Within the genus Ptilotus R.Br. (Amaranthaceae), one of the most common, yet enigmatic, species is the shrub Ptilotus obovatus (Gaudich.) F.Muell., sometimes referred to as ‘silver mulla mulla’ or ‘cotton bush’. Charles Gaudichaud-Beaupré (1829) originally described the species based on a specimen from near Shark Bay, Western Australia as Trichinium obovatum Gaudich. The species was later transferred to Ptilotus by Ferdinand von Mueller (1868). The species is widespread throughout the arid interior of Australia, and it is morphologically diverse.
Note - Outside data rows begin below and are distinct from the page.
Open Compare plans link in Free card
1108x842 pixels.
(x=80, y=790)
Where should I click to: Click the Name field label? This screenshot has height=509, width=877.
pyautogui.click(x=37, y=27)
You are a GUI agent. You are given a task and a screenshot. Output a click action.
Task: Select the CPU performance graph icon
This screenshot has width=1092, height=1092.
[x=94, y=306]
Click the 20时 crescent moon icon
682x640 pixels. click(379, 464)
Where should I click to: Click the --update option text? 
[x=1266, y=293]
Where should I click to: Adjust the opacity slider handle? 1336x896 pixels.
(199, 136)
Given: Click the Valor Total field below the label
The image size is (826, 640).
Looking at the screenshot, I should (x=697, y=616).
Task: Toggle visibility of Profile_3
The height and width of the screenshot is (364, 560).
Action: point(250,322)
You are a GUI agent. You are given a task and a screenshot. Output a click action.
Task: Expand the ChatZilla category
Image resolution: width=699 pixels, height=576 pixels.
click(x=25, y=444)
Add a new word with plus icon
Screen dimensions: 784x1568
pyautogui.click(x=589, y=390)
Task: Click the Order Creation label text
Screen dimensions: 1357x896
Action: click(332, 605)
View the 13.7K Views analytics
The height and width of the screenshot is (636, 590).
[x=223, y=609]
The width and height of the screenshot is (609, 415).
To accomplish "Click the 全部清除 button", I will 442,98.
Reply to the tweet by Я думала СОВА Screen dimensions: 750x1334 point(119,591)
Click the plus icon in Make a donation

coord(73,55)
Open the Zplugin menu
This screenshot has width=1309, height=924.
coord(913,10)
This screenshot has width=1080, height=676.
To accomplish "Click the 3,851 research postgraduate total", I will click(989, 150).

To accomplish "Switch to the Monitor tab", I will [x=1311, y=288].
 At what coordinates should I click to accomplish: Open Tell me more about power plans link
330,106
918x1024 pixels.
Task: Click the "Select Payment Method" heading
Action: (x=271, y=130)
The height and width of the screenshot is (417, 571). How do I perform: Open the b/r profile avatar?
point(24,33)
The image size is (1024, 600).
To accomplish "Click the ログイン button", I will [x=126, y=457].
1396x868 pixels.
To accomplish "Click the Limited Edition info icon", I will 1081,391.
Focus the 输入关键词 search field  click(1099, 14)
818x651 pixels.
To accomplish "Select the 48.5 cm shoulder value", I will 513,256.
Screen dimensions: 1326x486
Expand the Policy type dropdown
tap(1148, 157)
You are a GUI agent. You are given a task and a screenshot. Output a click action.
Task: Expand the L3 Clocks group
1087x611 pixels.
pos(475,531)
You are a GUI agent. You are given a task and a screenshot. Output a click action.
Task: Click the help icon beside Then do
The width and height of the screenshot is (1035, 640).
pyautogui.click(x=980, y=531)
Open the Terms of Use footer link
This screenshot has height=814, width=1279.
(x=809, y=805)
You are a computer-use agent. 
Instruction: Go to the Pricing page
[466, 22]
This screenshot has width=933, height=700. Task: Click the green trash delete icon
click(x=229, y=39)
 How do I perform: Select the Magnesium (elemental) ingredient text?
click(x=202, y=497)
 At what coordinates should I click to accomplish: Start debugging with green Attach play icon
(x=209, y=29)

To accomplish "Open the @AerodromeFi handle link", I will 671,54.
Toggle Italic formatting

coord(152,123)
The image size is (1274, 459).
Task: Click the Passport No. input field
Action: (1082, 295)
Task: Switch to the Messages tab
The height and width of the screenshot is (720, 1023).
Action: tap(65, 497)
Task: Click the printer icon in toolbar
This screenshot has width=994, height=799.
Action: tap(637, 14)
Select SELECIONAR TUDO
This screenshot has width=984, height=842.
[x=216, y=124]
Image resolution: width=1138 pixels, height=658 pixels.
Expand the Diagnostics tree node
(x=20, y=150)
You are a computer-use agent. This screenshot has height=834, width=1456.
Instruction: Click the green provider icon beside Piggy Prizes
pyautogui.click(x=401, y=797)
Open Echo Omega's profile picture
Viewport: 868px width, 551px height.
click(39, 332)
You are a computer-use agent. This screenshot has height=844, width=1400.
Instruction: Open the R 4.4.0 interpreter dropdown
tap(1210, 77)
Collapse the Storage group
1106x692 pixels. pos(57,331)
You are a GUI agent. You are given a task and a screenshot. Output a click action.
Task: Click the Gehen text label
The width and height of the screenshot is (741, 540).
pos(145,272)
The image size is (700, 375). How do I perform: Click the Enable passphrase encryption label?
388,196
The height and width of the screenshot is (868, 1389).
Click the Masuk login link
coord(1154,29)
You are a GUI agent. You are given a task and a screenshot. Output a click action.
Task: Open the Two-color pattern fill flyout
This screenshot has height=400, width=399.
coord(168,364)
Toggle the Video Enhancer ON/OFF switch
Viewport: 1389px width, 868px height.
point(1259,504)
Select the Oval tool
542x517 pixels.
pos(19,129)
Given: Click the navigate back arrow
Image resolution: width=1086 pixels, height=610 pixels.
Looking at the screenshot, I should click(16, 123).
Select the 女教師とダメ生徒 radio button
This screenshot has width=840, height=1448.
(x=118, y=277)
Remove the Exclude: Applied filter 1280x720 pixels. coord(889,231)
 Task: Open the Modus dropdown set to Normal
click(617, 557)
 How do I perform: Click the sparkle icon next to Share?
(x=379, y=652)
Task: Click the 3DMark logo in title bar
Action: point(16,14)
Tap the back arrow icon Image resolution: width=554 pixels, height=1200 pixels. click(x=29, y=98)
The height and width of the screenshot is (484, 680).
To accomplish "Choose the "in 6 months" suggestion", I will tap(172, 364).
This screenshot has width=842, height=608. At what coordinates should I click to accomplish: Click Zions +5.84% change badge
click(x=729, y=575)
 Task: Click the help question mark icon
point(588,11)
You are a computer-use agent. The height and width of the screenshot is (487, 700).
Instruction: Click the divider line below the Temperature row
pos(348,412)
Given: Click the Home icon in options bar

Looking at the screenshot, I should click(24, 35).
An interesting phenomenon within the species is the presence gynodioecy, which is a dimorphic sexual system consisting of both hermaphrodite (i.e. having a functional androecium and a gynoecium) and female individuals (i.e. laking a functional androecium) in a population (Stewart & Barlow 1976). Within P. obovatus, the hermaphrodite individuals have three stamens and two yellow, appendage-like staminodes. The female individuals lack functional stamens, which instead take on the appearance of the staminodes in the hermaphrodite individuals and effectively having five staminodes instead of regularly two (see below images). Some populations have a majority of female individuals (pers. obs.).

Stewart and Barlow (1976) looked at polyploidy and a number of interesting features found in P. obovatus, including gynodioecy. Of the five localities counted for male sterility by Stewart and Barlow (1976) in WA and SA, four of the localities had more female individuals than hermaphrodites. The cytological samples examined found a lower sex ratio than field samples, in part because a number of plants that appeared to be hermaphrodite had anthers that did not produce pollen. Field observations of male-sterile plants could be underestimating them within the population, as it is difficult to determine in the field if plants are functionally hermaphrodite. Additionally, Stewart and Barlow (1976) attempted to look at self-compatibility within P. obovatus, but were unable to produce experimental crosses, which they “attributed to technical problems related to floral structure” (p. 244). They presumed that diploid P. obovatus was self-compatible due to the successful setting of two seeds from one plant. A study of self-compatibility within Ptilotus is warranted.

Ptilotus obovatus is not the only species within Ptilotus to possess gynodioecy. Ptilotus schwartzii (F.Muell.) Tate is another widespread arid species with gynodioecy (see images below), some populations having female individuals far outnumbering hermaphrodite individuals (pers. obs.). One species, P. crispus Benl, is known to be dioecious (i.e. separate male and female individuals in a population), and close relatives of Ptilotus also have dioecy (e.g. Aerva Forssk.).

Since Darwin, there has been much speculation as to why we find gynodioecious species. He perhaps did much to shape the view of gynodioecy shared by subsequent authors, that is a mid-way point between hermaphroditism and dioecy. Yet Darwin (1877) saw difficulty in seeing the need for this shift in sexuality, remarking (pp. 279–280):

There is much difficulty in understanding why hermaphrodite plants should ever have been rendered dioecious. There would be no such conversion, unless pollen was already carried regularly by insects or by the wind from one individual to the other; for otherwise every step towards dioeciousness would lead towards sterility. As we must assume that cross-fertilisation was assured before an hermaphrodite could be changed into a dioecious plant, we may conclude that the conversion has not been effected for the sake of gaining the great benefits which follow from cross-fertilisation. We can, however, see that if a species were subjected to unfavourable conditions from severe competition with other plants, or from any other cause, the production of the male and female elements and the maturation of the ovules by the same individual, might prove too great a strain on its powers, and the separation of the sexes would then be highly beneficial. This, however, would be effected only under the contingency of a reduced number of seeds, produced by the females alone, being sufficient to keep up the stock.

Darwin (1877) concluded by saying that the females of a gynodioecious species produce more seeds than if they were hermaphrodites (p. 345), thus justifying decreased pollen production.

  • Darwin, C. (1877). The different forms of flowers on plants of the same species. (John Murray: London)
  • Gaudichaud-Beaupré, C. (1829). Voyage Autour du Monde … sur les Corvettes de S.M. l’Uranie et la Physicienne. Botanique 11: 445.
  • Mueller, F.J.H. von (1868). Fragmenta Phytographiae Australiae 6(49): 228.
  • Stewart, D.A. & Barlow, B.A. (1976). Infraspecific polyploidy and gynodioecism in Ptilotus obovatus (Amaranthaceae). Australian Journal of Botany 24: 237–248.